The incorporation of the psychical modes nnd transitions as the properties of the self marks out the Jaina conception of the self from the Nyāya-Vaiseșika school. The latter maintains that cognition, feeling, volition, and their subtle traces actually occur in the self. But they do not induce any change in the cognizer. But the fact that these psychical events emerge and disappear in the very being of the self entails necessarily the transition of the self. It is asserted by the Nyaya-Vaiseșika that these mental states become related to the self by means of inherence (samavāya). But the conception of inherence is not free from logical difficulty. After all it must be admitted that these states are the properties of the self and as they emerge and perish in the self, the self must be believed to have the capacity for appropriation of new mental states and abandonment of the previous ones and this is the connotation of change.

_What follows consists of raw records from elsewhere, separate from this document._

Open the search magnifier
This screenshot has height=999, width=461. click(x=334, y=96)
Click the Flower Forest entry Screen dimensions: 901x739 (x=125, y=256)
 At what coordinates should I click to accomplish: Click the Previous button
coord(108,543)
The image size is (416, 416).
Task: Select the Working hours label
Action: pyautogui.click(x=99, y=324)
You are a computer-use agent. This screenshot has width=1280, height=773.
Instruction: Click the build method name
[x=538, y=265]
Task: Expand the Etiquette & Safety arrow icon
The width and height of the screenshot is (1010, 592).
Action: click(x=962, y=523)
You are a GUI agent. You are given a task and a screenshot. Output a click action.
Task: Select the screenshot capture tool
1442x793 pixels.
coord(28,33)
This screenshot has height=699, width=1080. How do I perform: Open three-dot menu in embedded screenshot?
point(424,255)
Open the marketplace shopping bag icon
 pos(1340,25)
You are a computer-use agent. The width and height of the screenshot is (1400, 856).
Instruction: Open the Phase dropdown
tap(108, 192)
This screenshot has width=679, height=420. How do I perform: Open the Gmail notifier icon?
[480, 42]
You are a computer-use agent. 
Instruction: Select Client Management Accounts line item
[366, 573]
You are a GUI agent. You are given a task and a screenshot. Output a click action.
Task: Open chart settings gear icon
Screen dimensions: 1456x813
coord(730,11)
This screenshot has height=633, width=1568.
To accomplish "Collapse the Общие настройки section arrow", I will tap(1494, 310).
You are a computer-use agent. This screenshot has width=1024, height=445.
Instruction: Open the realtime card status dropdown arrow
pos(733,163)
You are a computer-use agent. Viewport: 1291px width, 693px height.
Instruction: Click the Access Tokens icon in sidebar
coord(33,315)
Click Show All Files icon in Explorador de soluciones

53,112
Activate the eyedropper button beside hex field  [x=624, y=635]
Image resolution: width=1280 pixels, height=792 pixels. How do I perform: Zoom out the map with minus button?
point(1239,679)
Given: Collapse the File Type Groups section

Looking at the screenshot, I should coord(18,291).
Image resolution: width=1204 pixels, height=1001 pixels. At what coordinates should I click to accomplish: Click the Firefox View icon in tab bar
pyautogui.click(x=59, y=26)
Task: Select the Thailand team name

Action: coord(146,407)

The self is known by its own experience, that is to say, it is always self-conscious. This also constitutes its difference from the self as conceived by the Nyaya-Vaiseșika school.
The last adjective 'not of the nature of earth' emphasizes the immateriality of the self. This runs counter to the theory of the materialists who dogmatically assert that consciousness is a by-product of the four or five elements, earth, water, fire, air and also ether (ākaša) when they are combined in the form of the physical organism, in terms of modern physiology in the constitution of the cerebrum and
1.
Ibid.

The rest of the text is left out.